**Trabajo requerido**
1. Según el extracto, ¿qué norma restableció un recurso de protección en favor de toda clase de personas?
2. Copia del extracto el pasaje que se abre con las palabras que contienen "Tampoco fue escuchada" y se cierra con "la comunidad consocional.".

**Extracto del documento**
Tampoco fue escuchada la voz de Huneeus. Sólo un siglo después de la Ley Orgánica de Tribunales de 1876, el Acta Constitucional 3 de 1976, restableció un recurso de protección en favor de toda clase de personas, naturales y jurídicas[21]. Su amplitud excede, incluso, de los antiguos recursos de la época de la monarquía ilustrada[22]. Pero son también otros los tiempos. La hora de la sociedad política pasó y -como veremos— adviene la de la comunidad consocional.
El precio de una neta diferenciación entre lo privado, como la esfera de acción de los individuos, y lo público, como la del Estado, es esta neutralización de la Judicatura frente al gobierno. Ya no puede interponerse entre él y los gobernados para proteger a estos últimos. El gobierno sólo queda sometido a la Judicatura cuando actúa en el plano privado, en calidad de parte. No cuando ejerce el poder. El constitucionalismo no comparte la preocupación del absolutismo por proteger efectivamente a las personas frente a los posibles excesos del gobernante. Prefiere creer que con una adecuada visión de poderes tales excesos no serán posibles. Un tanto ingenuamente, deja al individuo aislado e indefenso frente al Estado, a merced de los gobernantes[23].

**Datos de origen**

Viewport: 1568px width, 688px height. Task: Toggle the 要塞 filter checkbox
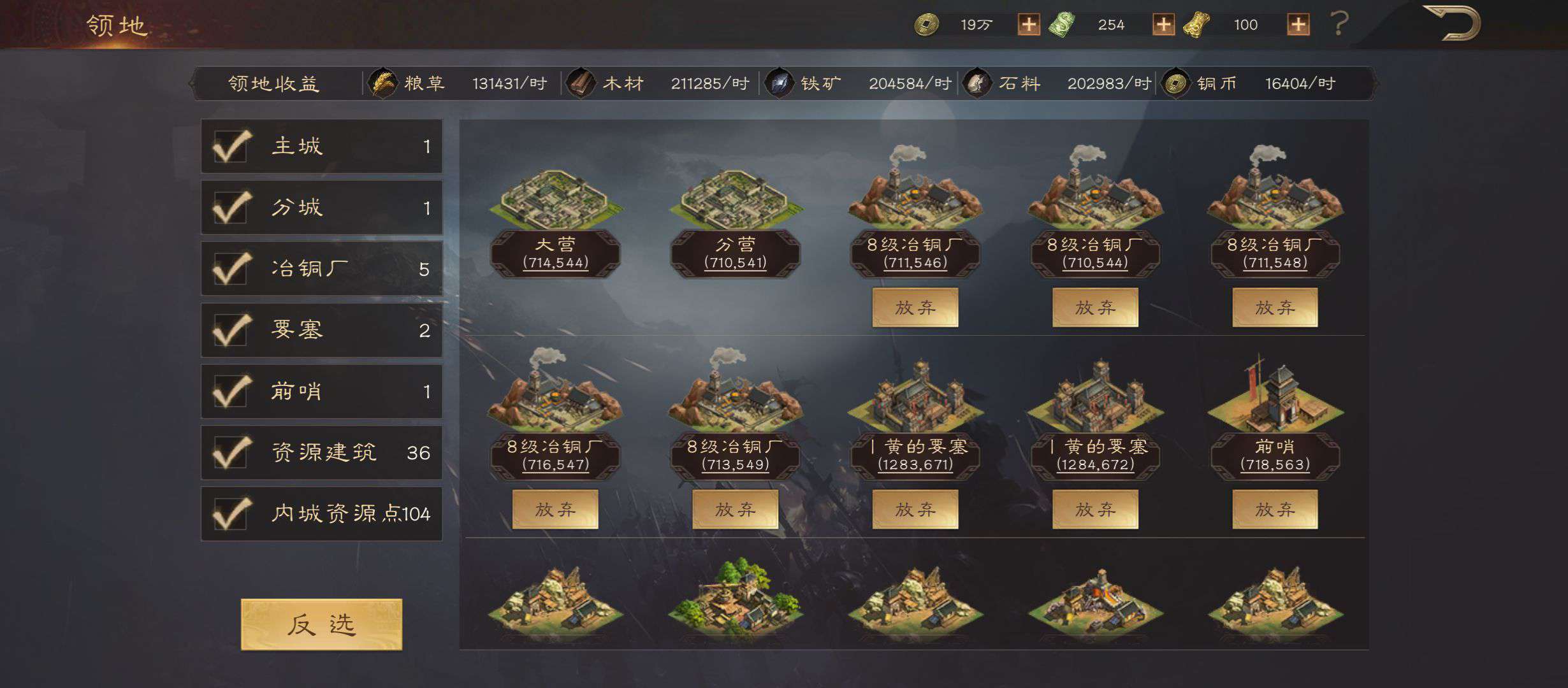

**Lista de soluciones**
1. El Acta Constitucional 3 de 1976.

2.
Tampoco fue escuchada la voz de Huneeus. Sólo un siglo después de la Ley Orgánica de Tribunales de 1876, el Acta Constitucional 3 de 1976, restableció un recurso de protección en favor de toda clase de personas, naturales y jurídicas[21]. Su amplitud excede, incluso, de los antiguos recursos de la época de la monarquía ilustrada[22]. Pero son también otros los tiempos. La hora de la sociedad política pasó y -como veremos— adviene la de la comunidad consocional.